Hysterie führt zu Impfstoffknappheit
Die Hysterie fordert bereit den ersten Tribut: Der Grippe-Impfstoff „Tamiflu“ [Anmerk. SC: Bitte Kommentar beachten! Tamiflu ist ein Virostatikum, kein Impfstoff!] ist knapp. Bisher haben sich ungewöhnlich viele Menschen impfen lassen. Das Robert-Koch-Institut wies aber daraufhin, dass der Impfstoff wie auch andere antivirale Medikamente nichts gegen die Infektion mit aviärer Influenza ausrichten würden. Gefährlicher sei die normale Influenza für chronisch Kranke, die durch die Panikimpfungen nun nicht mehr rechtzeitig geimpft werden können.
Dennoch, wer sich gegen die normale Influenza impfen lässt, unterbindet damit die Möglichkeit, dass man sich mit beiden Erregern infiziert. Damit ist eine mögliche Verschmelzung eines menschlichen Grippevirus mit einem Vogelgrippe-Virus unterbunden. Sollte dies dennoch geschehen, so hat die Bundesregierung bereits Pademie-Pläne ausgearbeitet. Bei aller Aufregung darf nicht vergessen werden, dass es sich um eine Tierseuche handelt, deren Ausbreitung nach Europa laut WHO aber besorgniserregend sei.

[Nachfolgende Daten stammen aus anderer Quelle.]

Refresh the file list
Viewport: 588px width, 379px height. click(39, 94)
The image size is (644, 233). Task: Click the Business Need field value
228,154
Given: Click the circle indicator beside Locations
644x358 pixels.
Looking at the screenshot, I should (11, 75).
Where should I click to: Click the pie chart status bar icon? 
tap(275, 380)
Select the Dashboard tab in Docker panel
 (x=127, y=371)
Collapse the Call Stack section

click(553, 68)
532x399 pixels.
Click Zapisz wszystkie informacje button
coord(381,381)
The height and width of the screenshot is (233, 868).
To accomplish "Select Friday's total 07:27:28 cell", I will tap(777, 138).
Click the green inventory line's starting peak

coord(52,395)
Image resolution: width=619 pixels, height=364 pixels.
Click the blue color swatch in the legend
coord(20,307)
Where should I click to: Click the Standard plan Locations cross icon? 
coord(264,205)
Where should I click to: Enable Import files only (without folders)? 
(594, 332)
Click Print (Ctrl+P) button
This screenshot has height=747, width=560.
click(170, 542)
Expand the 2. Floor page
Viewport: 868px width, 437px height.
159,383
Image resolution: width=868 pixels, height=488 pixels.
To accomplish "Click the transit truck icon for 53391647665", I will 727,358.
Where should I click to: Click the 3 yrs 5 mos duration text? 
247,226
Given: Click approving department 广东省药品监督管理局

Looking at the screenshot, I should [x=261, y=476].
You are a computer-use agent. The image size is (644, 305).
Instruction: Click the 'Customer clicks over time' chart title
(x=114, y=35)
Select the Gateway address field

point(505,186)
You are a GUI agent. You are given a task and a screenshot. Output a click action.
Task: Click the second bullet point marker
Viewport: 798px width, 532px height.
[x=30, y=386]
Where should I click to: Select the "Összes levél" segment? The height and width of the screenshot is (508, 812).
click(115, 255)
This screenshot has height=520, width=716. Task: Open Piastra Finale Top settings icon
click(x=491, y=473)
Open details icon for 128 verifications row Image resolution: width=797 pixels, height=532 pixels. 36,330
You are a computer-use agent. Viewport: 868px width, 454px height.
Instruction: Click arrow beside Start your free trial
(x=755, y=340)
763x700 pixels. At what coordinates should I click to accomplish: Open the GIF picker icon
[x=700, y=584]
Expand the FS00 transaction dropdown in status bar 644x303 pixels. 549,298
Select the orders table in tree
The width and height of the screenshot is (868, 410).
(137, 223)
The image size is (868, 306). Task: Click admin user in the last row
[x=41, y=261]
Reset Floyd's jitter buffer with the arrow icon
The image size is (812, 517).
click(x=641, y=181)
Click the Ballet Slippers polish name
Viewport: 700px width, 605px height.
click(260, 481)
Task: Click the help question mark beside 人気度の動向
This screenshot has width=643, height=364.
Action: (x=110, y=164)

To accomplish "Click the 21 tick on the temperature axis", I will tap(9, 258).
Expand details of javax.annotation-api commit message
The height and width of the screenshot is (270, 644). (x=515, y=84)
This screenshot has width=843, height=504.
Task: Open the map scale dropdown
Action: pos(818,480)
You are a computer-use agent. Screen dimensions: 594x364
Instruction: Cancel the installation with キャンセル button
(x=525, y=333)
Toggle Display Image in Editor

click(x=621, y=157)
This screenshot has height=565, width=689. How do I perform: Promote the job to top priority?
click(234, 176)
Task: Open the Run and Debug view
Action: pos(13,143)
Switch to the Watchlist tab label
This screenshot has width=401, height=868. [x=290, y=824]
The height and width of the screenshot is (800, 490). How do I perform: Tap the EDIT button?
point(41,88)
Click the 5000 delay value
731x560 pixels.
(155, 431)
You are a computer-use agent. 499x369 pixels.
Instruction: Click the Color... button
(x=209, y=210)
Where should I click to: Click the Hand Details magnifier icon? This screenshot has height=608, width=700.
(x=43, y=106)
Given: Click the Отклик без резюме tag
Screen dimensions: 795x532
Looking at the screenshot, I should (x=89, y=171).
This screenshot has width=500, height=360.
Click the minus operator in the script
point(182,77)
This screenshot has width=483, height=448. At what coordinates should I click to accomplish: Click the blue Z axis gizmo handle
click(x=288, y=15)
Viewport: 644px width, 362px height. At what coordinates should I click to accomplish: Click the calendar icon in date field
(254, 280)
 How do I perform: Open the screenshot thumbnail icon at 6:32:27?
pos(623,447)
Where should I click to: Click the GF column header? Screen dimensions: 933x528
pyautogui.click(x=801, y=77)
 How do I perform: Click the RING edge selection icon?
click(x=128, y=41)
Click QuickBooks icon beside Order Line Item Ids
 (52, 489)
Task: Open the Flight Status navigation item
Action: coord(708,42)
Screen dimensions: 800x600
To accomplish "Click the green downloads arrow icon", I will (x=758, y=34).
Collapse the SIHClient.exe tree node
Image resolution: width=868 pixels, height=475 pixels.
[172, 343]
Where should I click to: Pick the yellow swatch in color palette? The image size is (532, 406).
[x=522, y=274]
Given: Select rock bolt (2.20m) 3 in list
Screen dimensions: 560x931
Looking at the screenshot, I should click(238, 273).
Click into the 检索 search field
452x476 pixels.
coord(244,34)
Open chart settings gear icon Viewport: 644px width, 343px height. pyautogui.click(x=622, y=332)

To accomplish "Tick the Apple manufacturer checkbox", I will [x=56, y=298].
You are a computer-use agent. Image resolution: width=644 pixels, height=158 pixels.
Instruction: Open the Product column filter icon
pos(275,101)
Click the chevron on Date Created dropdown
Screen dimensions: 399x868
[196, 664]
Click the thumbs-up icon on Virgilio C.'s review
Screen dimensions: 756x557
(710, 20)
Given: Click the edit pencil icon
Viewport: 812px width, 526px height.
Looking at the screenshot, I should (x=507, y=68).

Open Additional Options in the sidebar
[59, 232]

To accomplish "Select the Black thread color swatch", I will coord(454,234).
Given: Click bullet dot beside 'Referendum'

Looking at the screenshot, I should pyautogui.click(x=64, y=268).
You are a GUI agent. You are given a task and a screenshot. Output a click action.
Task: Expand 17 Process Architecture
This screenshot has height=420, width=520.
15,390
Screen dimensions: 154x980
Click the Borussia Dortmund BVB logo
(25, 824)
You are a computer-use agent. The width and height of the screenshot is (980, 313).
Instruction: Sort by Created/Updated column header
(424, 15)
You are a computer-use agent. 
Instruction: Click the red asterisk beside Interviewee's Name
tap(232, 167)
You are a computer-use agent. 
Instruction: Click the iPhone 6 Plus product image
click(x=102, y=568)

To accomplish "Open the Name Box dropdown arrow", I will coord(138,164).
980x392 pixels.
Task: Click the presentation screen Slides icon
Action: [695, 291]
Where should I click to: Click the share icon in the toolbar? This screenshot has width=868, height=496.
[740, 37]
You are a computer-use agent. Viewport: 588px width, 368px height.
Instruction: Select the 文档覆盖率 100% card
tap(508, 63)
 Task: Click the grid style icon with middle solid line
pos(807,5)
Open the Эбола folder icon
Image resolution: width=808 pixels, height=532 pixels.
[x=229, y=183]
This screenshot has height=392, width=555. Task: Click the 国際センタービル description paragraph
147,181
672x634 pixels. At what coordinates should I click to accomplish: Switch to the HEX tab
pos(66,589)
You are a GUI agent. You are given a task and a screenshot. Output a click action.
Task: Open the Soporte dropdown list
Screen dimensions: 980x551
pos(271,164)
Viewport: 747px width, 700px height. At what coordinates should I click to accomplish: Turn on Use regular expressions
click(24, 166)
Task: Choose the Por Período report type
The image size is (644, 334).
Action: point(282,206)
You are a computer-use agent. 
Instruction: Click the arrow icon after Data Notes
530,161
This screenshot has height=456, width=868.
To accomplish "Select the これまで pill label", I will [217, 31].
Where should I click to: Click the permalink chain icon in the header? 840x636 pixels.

Keine Impfung gegen Vogelgrippe möglich
Es gibt weder gegen den Vogelgrippe-Erreger einen Impfstoff, noch gegen einen möglichen für den Menschen gefährlicheren auf dem H5N1-Virus basierenden Erreger. Das Nicht-Vorhandensein eines Impfstoffs rührt daher, dass Grippe-Impfstoffe Totimpfstoffe sind, das heißt der Impfstoff besteht aus Influenza-Viren, welche die Krankheit nicht mehr auslösen können. Dazu muss der Erreger aber erst einmal aufgetreten sein.
Ein Horrorszenario
Sollte der Erreger des Vogelgrippe-Virus mutieren, schätzen Experten die Infektionsrate auf 30% der Bevölkerung. Die UNO rechnet im Falle einer Pandemie weltweit mit 150 Millionen Toten. Allein in Deutschland wird mit 600.000 Kranken und 160.000 Toten gerechnet. Die USA rechnen mit schlimmsten Fall 1,5 Millionen Toten und 8,5 Millionen erkrankten nur in Nordamerika.
Spanische Grippe
Die Gefahr einer Pandemie scheint wahrscheinlicher, nachdem US-Wissenschaftler den Erreger der spanischen Grippe rekonstruieren konnten. Dabei zeigte sich, dass der Erreger offenbar von dem Vogelgrippevirus abstammt und in mutierter Form die Fähigkeit hat den Menschen zu befallen.
Die spanische Grippe tötete Schätzungen zufolge zwischen 1918 und 1920 weltweit bis zu 50 Millionen Menschen. Das besondere an ihr war, dass sie gerade die 15- bis 35jährigen befiel, die bei einer normalen Influenza nicht zur Risikogruppe gehören.
Maßnahmen und Vorsorge
· Grundsätzlich gilt also Ruhe zu bewahren.
· Risikogruppen, wie Kinder, ältere Menschen und chronisch Kranke sollten sich gegen die normale Influenza impfen lassen.
· Personen, die in engem Kontakt zu kranken Tieren stehen, sind gesetzlich verpflichtet entsprechenden Schutzmaßnamen zu ergreifen. Als sinnvoll ausgewiesen werden geeignete Schutzkleidung, Schutzhandschuhe, Schutzbrille und insbesondere Mundschutz.
· Weiterhin ist es Reisenden verboten Geflügel oder andere Vögel, Geflügelfleisch, Eier und andere Produkte vom Geflügel sowie Federn oder unbehandelte Jagdtrophäen in die Europäische Union einzuführen!